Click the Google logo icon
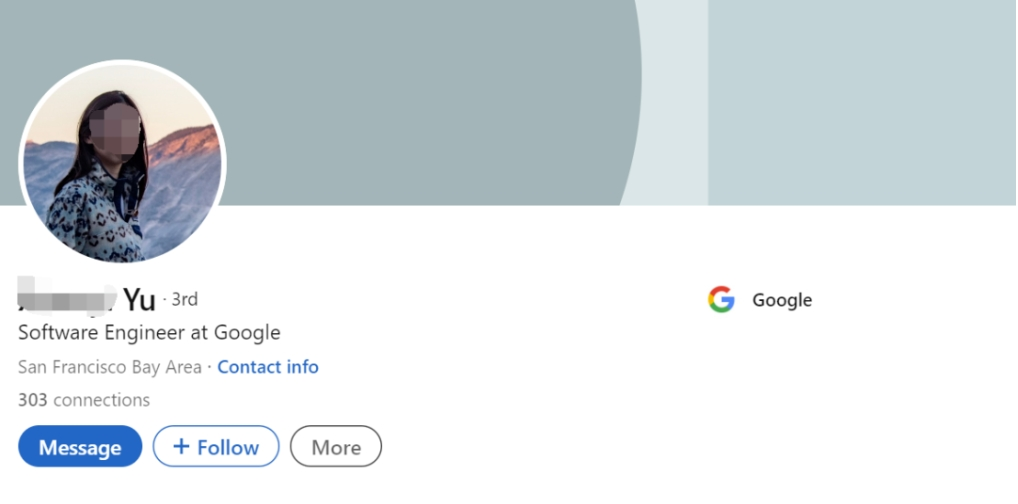This screenshot has height=504, width=1018. point(721,300)
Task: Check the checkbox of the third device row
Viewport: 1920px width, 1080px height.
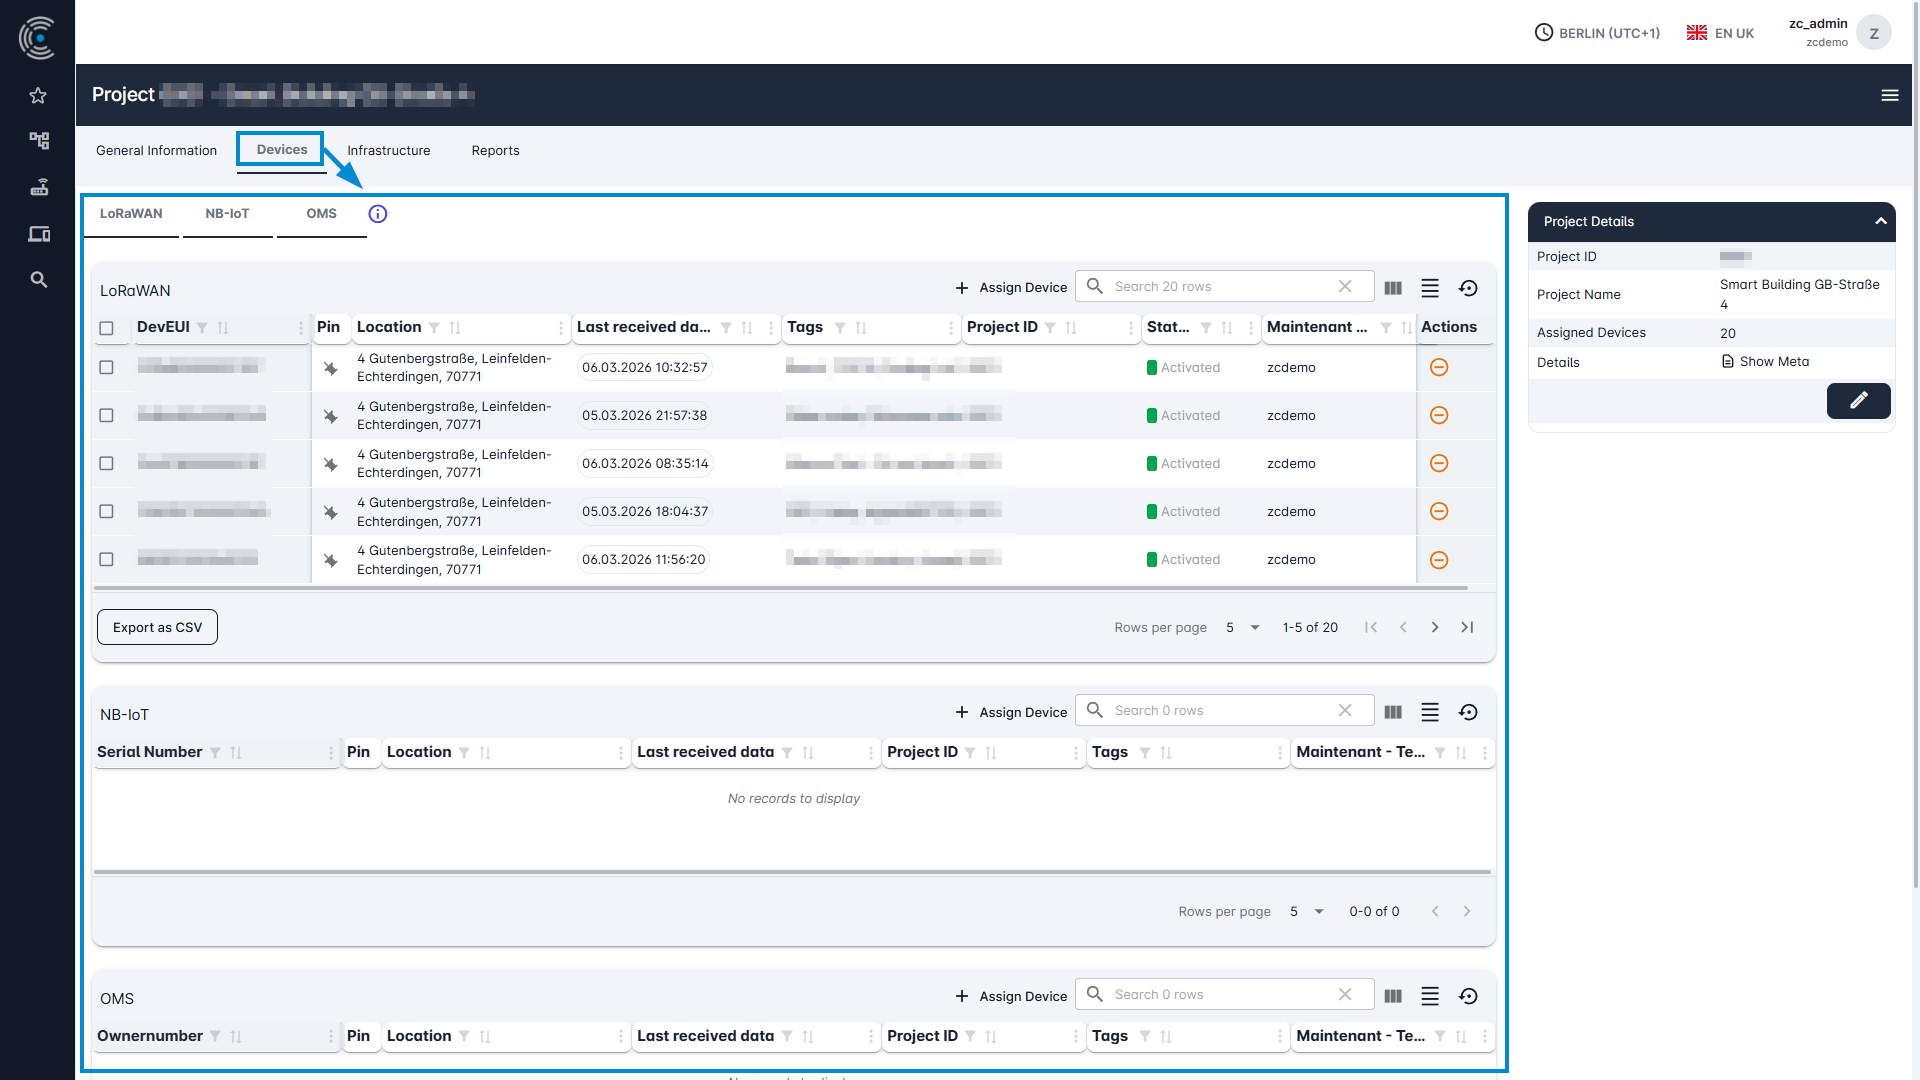Action: tap(107, 463)
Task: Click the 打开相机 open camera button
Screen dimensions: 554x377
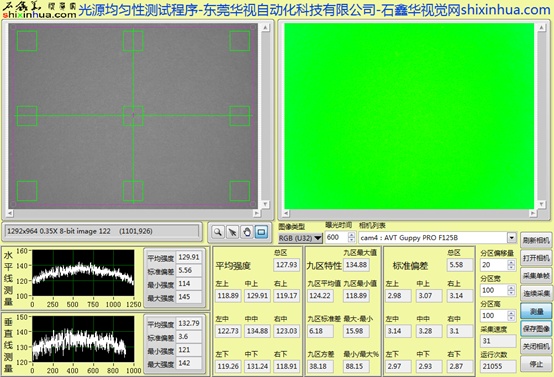Action: (536, 258)
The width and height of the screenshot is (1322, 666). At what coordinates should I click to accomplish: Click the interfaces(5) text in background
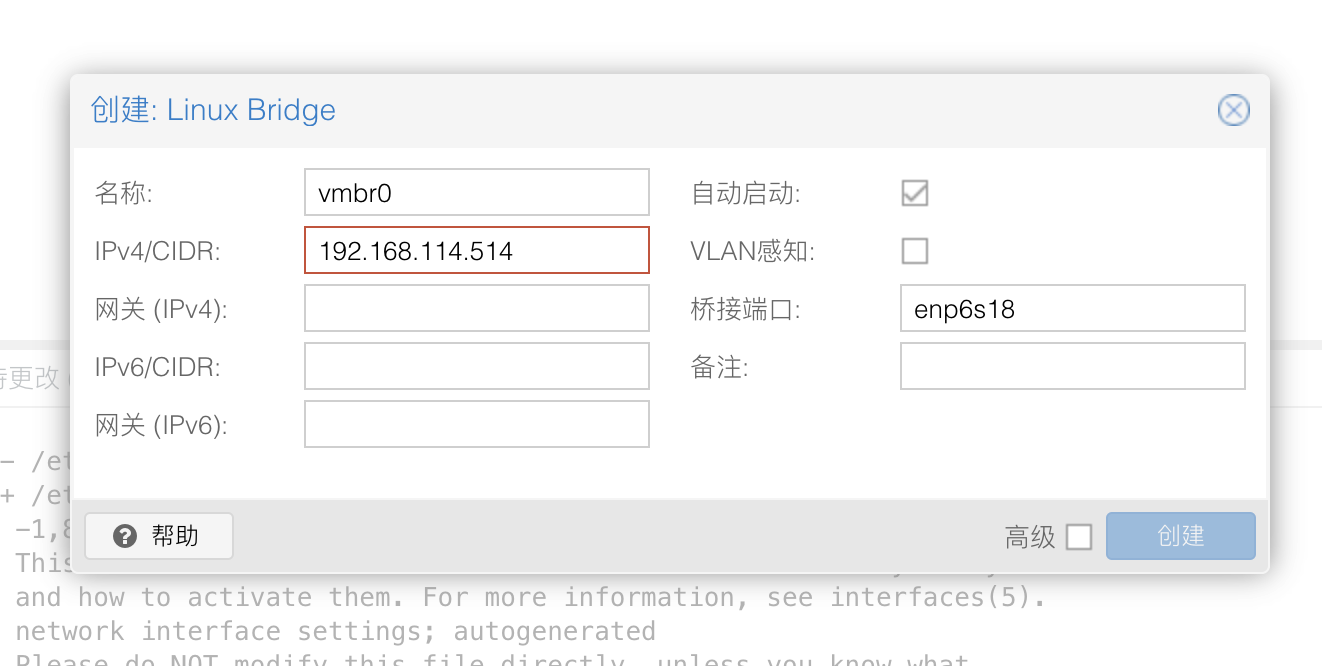(x=936, y=598)
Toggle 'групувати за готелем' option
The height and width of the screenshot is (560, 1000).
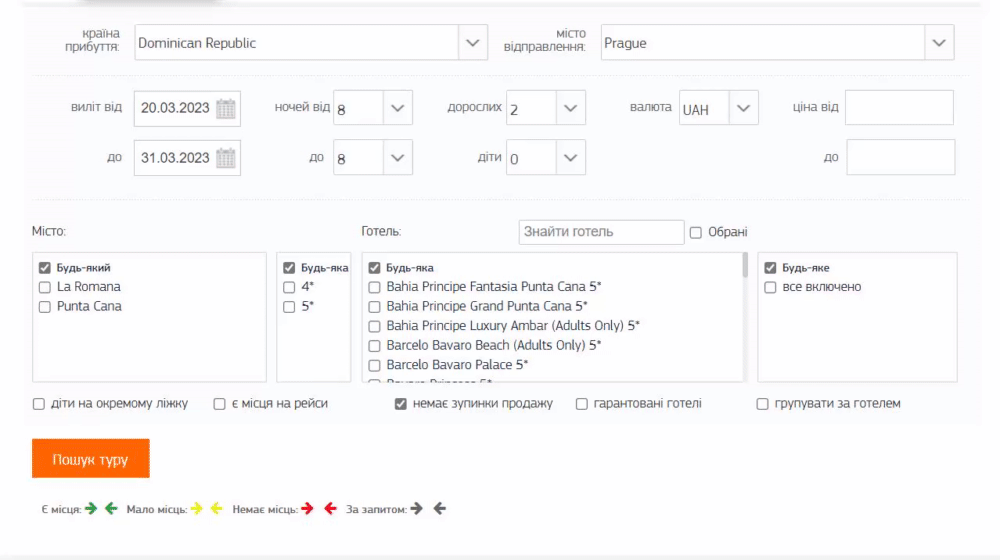pos(763,404)
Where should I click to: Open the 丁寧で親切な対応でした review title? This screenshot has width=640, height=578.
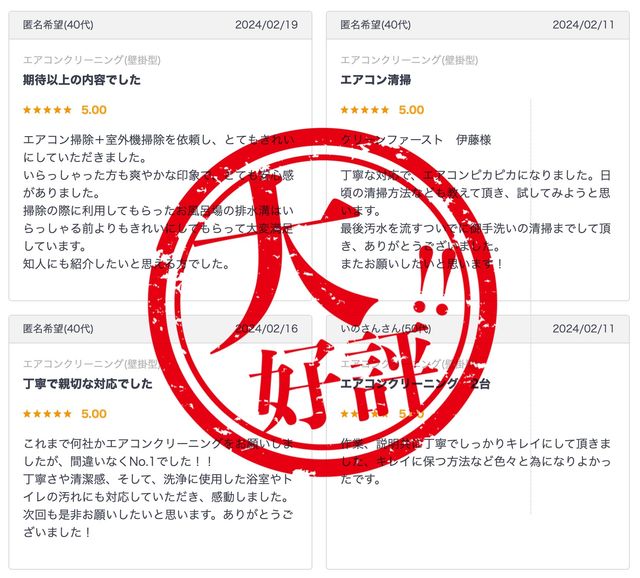tap(88, 384)
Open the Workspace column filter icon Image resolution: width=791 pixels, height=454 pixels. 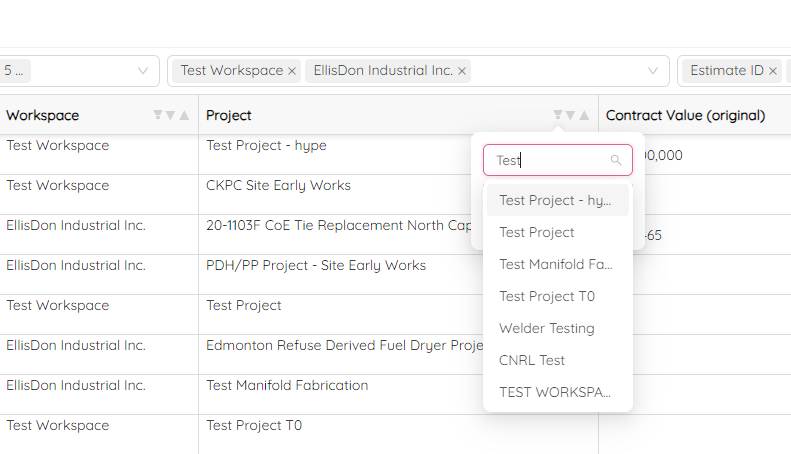point(158,116)

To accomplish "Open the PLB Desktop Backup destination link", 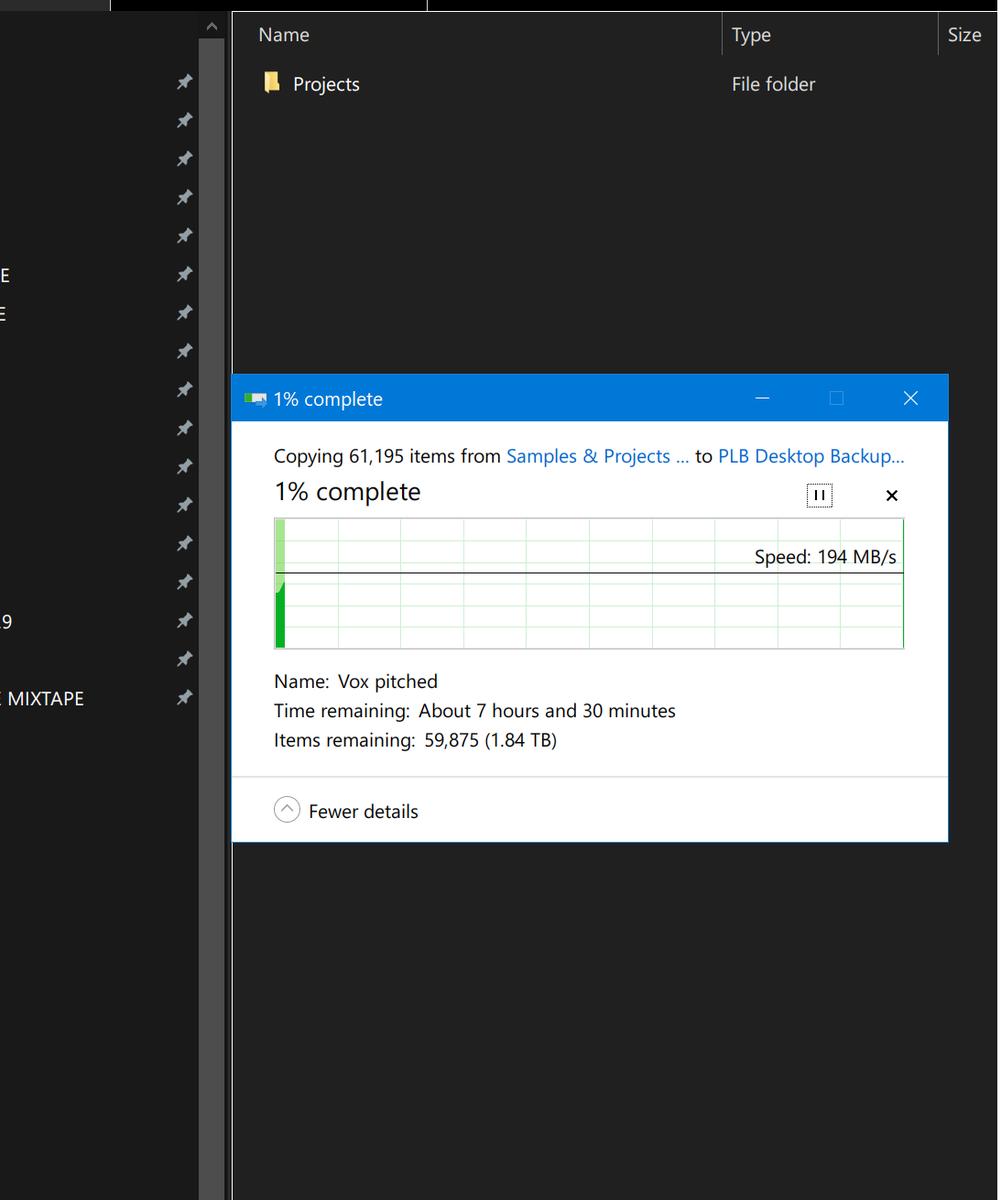I will click(x=811, y=456).
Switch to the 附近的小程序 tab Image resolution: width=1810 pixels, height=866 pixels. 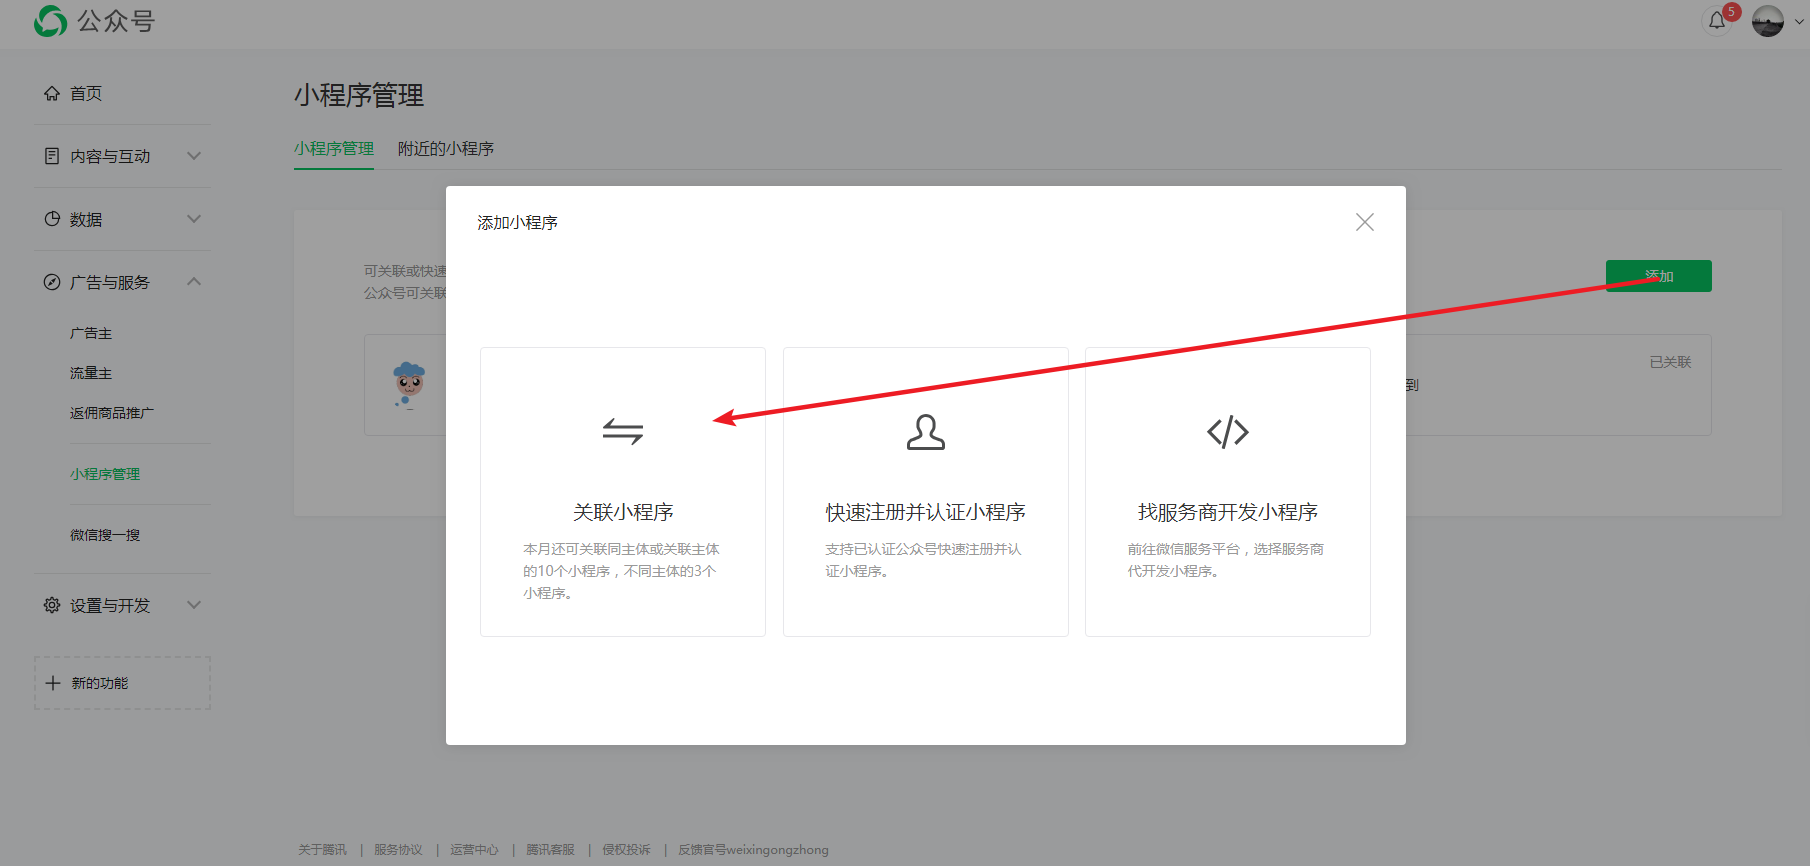point(445,149)
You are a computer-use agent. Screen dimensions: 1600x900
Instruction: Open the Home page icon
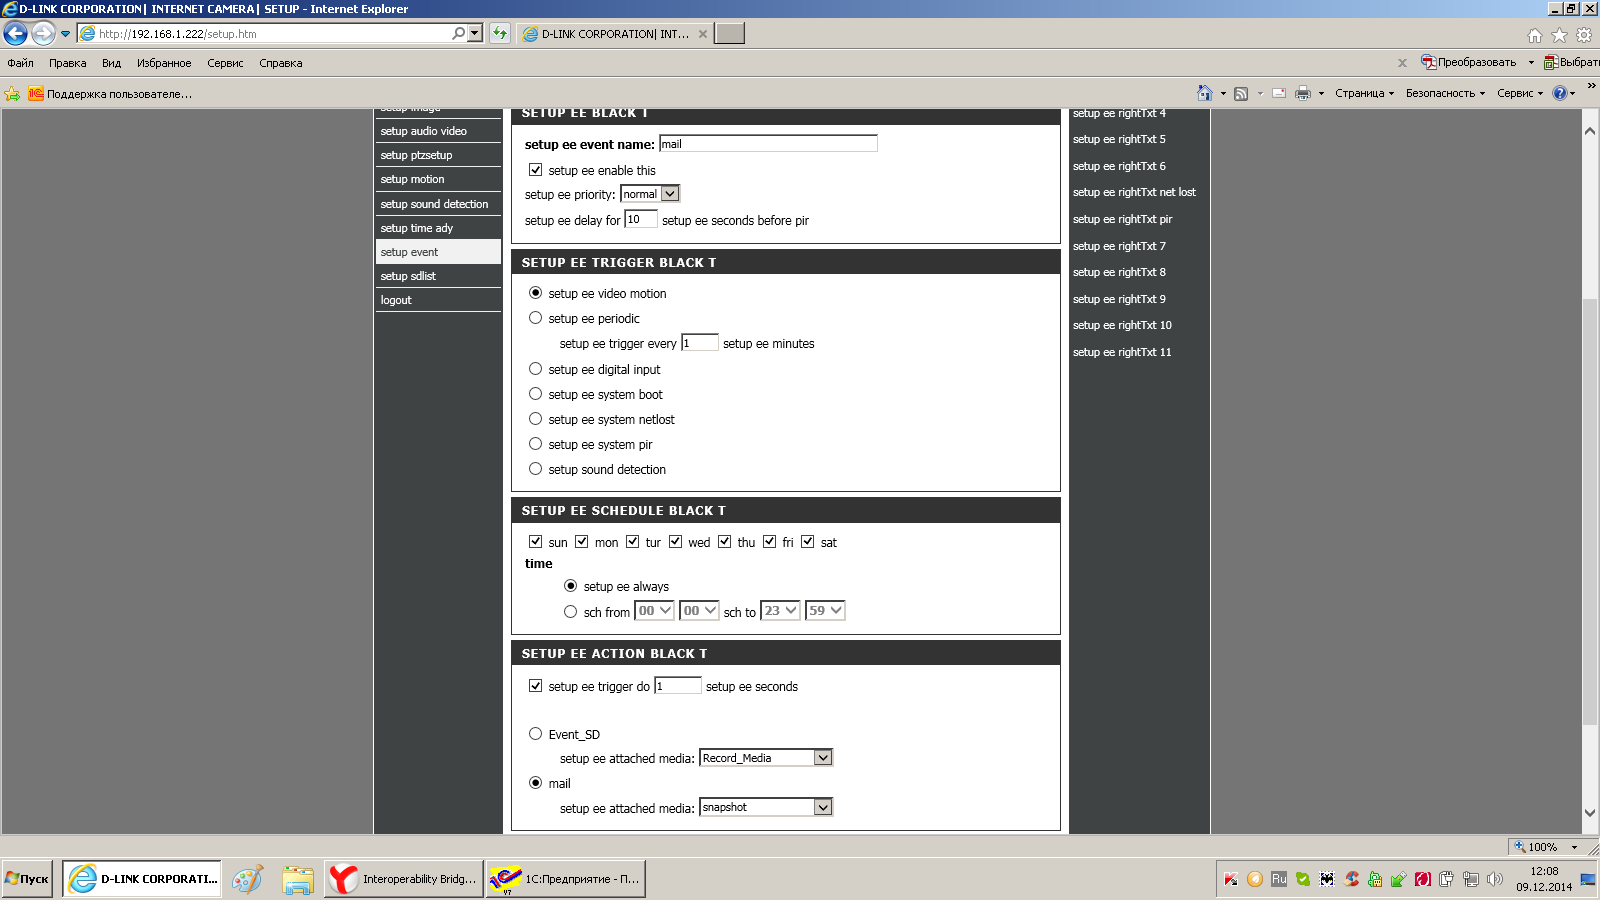click(x=1535, y=35)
........
Short task => Find each line in the data above that contains the word "dimensions", and copy those lines. Treat uppercase and lowercase as different.

Task output =>
Screen dimensions: 554x377
You are a computer-use agent. Screen dimensions: 1600x900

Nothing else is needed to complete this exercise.